Saved data entries
————

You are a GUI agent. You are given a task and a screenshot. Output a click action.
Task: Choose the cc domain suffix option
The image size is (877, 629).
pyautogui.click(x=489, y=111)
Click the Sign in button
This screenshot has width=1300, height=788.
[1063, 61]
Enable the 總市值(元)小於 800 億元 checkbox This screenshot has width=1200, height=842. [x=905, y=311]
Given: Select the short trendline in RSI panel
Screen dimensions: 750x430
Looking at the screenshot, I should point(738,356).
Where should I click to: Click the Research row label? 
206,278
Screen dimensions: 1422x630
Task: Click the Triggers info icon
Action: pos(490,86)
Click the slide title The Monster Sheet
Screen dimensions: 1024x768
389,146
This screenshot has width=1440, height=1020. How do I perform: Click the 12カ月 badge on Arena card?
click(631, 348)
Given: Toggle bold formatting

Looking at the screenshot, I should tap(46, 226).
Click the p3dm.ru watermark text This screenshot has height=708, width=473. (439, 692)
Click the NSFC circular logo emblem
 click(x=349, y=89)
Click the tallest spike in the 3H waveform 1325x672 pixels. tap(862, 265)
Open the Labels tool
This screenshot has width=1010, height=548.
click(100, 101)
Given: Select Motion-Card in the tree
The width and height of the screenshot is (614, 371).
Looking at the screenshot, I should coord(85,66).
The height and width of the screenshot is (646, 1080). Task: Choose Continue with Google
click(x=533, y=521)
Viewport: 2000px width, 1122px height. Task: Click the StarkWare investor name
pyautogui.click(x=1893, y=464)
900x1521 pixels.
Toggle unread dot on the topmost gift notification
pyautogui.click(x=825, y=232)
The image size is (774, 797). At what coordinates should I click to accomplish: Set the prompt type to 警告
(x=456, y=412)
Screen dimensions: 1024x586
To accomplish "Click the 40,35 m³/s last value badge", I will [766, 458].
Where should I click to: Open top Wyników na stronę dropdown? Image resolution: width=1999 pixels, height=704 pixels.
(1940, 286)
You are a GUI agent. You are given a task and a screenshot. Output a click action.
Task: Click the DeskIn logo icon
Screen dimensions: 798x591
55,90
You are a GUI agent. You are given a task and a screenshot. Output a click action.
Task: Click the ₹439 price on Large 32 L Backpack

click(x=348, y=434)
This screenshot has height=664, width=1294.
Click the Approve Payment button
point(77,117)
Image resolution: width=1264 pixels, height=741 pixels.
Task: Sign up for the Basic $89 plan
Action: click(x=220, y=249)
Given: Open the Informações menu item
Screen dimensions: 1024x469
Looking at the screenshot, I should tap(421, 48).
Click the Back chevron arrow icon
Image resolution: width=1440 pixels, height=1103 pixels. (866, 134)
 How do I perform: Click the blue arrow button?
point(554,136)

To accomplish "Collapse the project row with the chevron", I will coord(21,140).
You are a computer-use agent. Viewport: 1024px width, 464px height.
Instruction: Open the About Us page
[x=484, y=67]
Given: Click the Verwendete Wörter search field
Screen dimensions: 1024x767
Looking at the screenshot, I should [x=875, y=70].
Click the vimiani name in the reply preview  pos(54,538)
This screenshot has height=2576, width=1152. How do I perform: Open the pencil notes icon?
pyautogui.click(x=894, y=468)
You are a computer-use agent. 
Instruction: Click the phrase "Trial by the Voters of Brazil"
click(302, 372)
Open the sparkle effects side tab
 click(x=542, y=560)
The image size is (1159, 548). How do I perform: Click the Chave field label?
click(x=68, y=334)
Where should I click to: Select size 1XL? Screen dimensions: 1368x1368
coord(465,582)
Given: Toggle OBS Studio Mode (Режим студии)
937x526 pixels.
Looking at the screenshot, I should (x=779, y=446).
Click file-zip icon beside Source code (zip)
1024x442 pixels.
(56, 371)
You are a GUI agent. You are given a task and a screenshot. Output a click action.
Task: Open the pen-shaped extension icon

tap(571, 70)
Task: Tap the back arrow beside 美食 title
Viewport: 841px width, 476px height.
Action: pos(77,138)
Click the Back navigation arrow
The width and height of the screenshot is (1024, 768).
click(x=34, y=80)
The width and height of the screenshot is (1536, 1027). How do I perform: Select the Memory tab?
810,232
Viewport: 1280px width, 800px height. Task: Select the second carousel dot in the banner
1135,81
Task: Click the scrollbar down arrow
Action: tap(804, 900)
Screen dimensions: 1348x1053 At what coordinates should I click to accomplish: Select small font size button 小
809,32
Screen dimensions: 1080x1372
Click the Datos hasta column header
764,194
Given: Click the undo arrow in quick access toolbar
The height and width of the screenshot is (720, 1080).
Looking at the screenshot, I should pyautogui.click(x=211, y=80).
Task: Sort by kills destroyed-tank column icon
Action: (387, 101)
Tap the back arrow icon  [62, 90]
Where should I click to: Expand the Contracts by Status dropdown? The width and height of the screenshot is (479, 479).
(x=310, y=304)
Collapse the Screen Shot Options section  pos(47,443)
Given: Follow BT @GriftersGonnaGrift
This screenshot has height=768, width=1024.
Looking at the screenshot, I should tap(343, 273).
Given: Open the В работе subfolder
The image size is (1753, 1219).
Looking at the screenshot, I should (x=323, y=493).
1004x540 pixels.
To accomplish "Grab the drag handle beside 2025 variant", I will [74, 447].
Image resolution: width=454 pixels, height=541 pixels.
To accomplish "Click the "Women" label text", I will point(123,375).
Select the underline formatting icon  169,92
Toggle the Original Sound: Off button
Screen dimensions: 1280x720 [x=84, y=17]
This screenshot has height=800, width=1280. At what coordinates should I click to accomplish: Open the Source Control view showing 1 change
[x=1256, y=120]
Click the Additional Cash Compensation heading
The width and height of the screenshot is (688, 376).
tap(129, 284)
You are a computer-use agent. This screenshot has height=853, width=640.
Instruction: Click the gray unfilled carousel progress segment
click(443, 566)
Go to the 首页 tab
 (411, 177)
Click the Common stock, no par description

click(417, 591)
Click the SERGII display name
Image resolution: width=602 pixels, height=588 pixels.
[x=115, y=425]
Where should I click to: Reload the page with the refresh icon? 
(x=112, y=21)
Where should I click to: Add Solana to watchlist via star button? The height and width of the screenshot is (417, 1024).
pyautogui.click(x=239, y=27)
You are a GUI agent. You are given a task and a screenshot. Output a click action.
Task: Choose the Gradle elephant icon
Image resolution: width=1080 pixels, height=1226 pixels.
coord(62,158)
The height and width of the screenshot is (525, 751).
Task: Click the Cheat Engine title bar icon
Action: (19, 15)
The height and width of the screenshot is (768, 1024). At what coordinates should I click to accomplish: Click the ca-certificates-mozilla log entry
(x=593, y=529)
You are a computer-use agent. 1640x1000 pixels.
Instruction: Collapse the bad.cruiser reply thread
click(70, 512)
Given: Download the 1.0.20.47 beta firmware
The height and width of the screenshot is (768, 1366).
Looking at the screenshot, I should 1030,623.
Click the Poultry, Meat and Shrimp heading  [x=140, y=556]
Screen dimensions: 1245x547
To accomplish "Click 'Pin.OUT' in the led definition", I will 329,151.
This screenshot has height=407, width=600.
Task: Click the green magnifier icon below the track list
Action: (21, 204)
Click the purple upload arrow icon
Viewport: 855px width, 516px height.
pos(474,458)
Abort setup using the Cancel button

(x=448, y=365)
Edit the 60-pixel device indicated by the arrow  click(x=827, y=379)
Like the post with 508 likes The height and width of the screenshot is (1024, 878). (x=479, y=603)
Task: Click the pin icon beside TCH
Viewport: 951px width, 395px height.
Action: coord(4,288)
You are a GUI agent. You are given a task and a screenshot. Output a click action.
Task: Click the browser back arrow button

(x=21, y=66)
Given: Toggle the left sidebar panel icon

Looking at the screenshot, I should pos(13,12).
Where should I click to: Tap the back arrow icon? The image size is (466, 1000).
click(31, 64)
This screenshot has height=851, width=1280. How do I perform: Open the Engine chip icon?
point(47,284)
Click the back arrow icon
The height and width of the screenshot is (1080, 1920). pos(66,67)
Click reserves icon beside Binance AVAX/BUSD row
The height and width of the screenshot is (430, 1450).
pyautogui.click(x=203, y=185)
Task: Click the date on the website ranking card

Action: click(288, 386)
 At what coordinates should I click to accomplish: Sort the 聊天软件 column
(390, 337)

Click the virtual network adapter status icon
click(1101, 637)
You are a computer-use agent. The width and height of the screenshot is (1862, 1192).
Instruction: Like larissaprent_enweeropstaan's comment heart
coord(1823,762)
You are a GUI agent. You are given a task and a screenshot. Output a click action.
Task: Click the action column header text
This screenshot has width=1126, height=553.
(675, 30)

————

> **Exercise brief**:
Return word for word the lines above from the line with "Enable the 總市值(元)小於" to the line with "This screenshot has height=664, width=1294.", including both and leaving out all others.

> **Solved exercise**:
Enable the 總市值(元)小於 800 億元 checkbox This screenshot has width=1200, height=842. [x=905, y=311]
Given: Select the short trendline in RSI panel
Screen dimensions: 750x430
Looking at the screenshot, I should point(738,356).
Where should I click to: Click the Research row label? 
206,278
Screen dimensions: 1422x630
Task: Click the Triggers info icon
Action: pos(490,86)
Click the slide title The Monster Sheet
Screen dimensions: 1024x768
389,146
This screenshot has width=1440, height=1020. How do I perform: Click the 12カ月 badge on Arena card?
click(631, 348)
Given: Toggle bold formatting

Looking at the screenshot, I should tap(46, 226).
Click the p3dm.ru watermark text This screenshot has height=708, width=473. (439, 692)
Click the NSFC circular logo emblem
 click(x=349, y=89)
Click the tallest spike in the 3H waveform 1325x672 pixels. tap(862, 265)
Open the Labels tool
This screenshot has width=1010, height=548.
click(100, 101)
Given: Select Motion-Card in the tree
The width and height of the screenshot is (614, 371).
Looking at the screenshot, I should coord(85,66).
The height and width of the screenshot is (646, 1080). Task: Choose Continue with Google
click(x=533, y=521)
Viewport: 2000px width, 1122px height. Task: Click the StarkWare investor name
pyautogui.click(x=1893, y=464)
900x1521 pixels.
Toggle unread dot on the topmost gift notification
pyautogui.click(x=825, y=232)
The image size is (774, 797). At what coordinates should I click to accomplish: Set the prompt type to 警告
(x=456, y=412)
Screen dimensions: 1024x586
To accomplish "Click the 40,35 m³/s last value badge", I will [766, 458].
Where should I click to: Open top Wyników na stronę dropdown? Image resolution: width=1999 pixels, height=704 pixels.
(1940, 286)
You are a GUI agent. You are given a task and a screenshot. Output a click action.
Task: Click the DeskIn logo icon
Screen dimensions: 798x591
55,90
You are a GUI agent. You are given a task and a screenshot. Output a click action.
Task: Click the ₹439 price on Large 32 L Backpack

click(x=348, y=434)
This screenshot has height=664, width=1294.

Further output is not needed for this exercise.